POLİSLERE PARA CEZASI
Yıldız’ın aile avukatı ve İnsan Hakları Derneği (İHD) İstanbul Şubesi Başkanı Gülseren Yoleri de Murat Yıldız’ın 1995 yılında annesi ve avukatıyla birlikte ifade için karakola gittiğini hatırlattı. Yoleri, "Murat’ın İstanbul’a götürülürken feribottan atlayarak kaçtığı" söylendiğini anımsattı. Anne Yıldız’ın Cumhuriyet Savcılığına başvurarak oğlunun bulunmasını istediğini söyleyen Yoleri, "Yıllarca savcılık tarafından dava dosyasının açıldığını sandı fakat sadece 2 polis memuru hakkında bir dava açılmıştı. O dava da 'görevi ihmal' suçlamasıyla açılmış para cezası verilerek kapatılmıştı" diye belirtti.
TAKİPSİZLİK
2015 yılında savcılık dosyasındaki gelişmeleri öğrenebilmek için anne Yıldız’ın başvuru yaptığını belirten Yoleri, "Ancak etkili ve etkin bir soruşturma yürütülmedi. 2 yıl sonra dosyaya takipsizlik kararı verildi. Karara itiraz ve Anayasa Mahkemesi’ne yapılan başvurularda sonuç alınamadı" dedi. "Murat 27 yıldır hala kayıp" diyen Yoleri, "Murat’ı aramaktan, onun akıbetini öğrenme çabasından annesi vazgeçmedi. Murat’ı bulana kadar bu mücadele devam edecek" ifadelerini kullandı.
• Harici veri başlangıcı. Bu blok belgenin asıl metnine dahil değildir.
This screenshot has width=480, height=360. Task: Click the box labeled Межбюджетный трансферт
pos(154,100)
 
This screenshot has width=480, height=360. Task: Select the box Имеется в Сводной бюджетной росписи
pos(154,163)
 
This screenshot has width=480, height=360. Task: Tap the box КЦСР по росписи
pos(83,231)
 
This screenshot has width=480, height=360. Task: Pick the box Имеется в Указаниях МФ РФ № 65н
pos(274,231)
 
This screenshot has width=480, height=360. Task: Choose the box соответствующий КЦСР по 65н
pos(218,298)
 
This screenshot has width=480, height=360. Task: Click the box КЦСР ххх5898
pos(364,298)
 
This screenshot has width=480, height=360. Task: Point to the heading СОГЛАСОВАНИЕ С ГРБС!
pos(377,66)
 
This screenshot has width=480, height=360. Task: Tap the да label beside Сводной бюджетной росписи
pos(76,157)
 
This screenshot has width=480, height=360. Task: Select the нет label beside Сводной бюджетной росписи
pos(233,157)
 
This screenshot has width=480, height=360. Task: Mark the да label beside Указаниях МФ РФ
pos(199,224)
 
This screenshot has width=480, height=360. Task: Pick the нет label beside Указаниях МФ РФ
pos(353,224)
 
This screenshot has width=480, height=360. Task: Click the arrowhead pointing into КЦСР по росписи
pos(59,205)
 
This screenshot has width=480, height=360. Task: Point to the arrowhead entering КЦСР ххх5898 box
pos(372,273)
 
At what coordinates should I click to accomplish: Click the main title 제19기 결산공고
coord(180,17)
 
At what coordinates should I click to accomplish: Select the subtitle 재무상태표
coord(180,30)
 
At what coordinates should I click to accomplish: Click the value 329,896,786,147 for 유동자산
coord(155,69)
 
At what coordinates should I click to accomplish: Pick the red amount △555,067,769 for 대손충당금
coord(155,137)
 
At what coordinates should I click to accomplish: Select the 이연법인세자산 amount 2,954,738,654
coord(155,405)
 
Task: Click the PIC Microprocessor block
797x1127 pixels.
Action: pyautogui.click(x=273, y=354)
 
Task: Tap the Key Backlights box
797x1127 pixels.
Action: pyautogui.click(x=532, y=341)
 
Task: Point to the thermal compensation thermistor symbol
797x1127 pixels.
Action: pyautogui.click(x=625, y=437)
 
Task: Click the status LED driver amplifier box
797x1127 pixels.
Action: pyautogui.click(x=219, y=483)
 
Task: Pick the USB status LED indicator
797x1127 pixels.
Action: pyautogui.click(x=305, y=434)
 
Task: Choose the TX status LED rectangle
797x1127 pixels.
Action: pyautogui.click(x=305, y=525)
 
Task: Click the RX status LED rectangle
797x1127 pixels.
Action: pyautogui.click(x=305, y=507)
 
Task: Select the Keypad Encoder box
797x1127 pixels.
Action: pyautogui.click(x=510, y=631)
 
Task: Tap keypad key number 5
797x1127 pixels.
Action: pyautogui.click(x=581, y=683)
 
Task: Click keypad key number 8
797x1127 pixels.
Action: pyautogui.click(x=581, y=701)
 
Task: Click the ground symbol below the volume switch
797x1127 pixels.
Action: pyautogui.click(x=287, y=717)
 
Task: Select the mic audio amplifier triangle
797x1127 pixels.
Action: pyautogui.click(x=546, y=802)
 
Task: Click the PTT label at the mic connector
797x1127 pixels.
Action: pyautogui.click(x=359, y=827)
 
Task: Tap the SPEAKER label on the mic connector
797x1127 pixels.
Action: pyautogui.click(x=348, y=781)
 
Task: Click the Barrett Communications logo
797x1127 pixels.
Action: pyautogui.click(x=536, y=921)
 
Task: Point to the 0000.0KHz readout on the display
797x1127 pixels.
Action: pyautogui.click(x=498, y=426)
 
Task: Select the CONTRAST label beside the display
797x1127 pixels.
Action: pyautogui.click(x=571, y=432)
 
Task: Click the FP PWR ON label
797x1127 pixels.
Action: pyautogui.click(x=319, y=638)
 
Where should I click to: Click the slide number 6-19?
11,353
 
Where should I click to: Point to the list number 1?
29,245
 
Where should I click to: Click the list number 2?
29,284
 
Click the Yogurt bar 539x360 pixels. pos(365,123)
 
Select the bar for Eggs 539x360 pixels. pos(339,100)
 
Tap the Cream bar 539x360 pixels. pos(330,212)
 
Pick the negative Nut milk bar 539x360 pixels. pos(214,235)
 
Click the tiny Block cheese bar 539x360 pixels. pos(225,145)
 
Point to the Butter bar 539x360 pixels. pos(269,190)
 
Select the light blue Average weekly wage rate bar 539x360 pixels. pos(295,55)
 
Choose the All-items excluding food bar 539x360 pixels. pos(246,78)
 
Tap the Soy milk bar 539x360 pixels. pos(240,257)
CUMARTESİ ANNELERİ'NE KATILDI
Basın metnini Murat Yıldız’ın kuzeni Ezgi Yıldız okudu. "Yaşama hakkının varlık nedeni, insanı doğal olmayan ölüme karşı korumaktır" diyen Yıldız, devletin doğal olmayan her ölüm olayını araştırmakla yükümlü olduğunu vurguladı. Yıldız, 882’inci haftada 27 yıldır hukukun uygulanmadığı Murat Yıldız dosyasında adaletin sağlanması taleplerini haykırdıklarını ifade etti. Yıldız’ın annesi ve avukatıyla İzmir Bornova Özkanlar Asayiş Şubesi’ne giderek Komiser Ramazan Kaya ile polis memuru Tahir Şerbetçi’ye teslim olduğunu anımsatan kuzen Yıldız, "Murat’tan bir daha haber alınamadı. Hanife Yıldız İstanbul’a gelerek Cumartesi Anneleri’ne katıldı" dedi.
DEVLETİN GÖREVİ
"Kamu görevlilerinin sorumlulukları altında meydana gelen ölümler veya kaybetmelerde suça karışanların hesap vermelerini sağlamak devletin görevidir" diyen Yıldız, Murat Yıldız’ın gözaltında kaybettirilmesi olayında yürütülen adli sürecin maddi gerçeğinin açığa çıkmadığına vurgu yaptı. Yıldız, son olarak mahkemenin verdiği karara da değinerek, şöyle konuştu: "Mahkemenin verdiği karar yaşam hakkını koruyan ulusal ve uluslararası hukukun ihlali suretiyle verildi. Bu yüzden Anayasa Mahkemesi dosyada devam eden ihlali ortadan kaldırmak için yeniden yargılama yolunu açmalıdır."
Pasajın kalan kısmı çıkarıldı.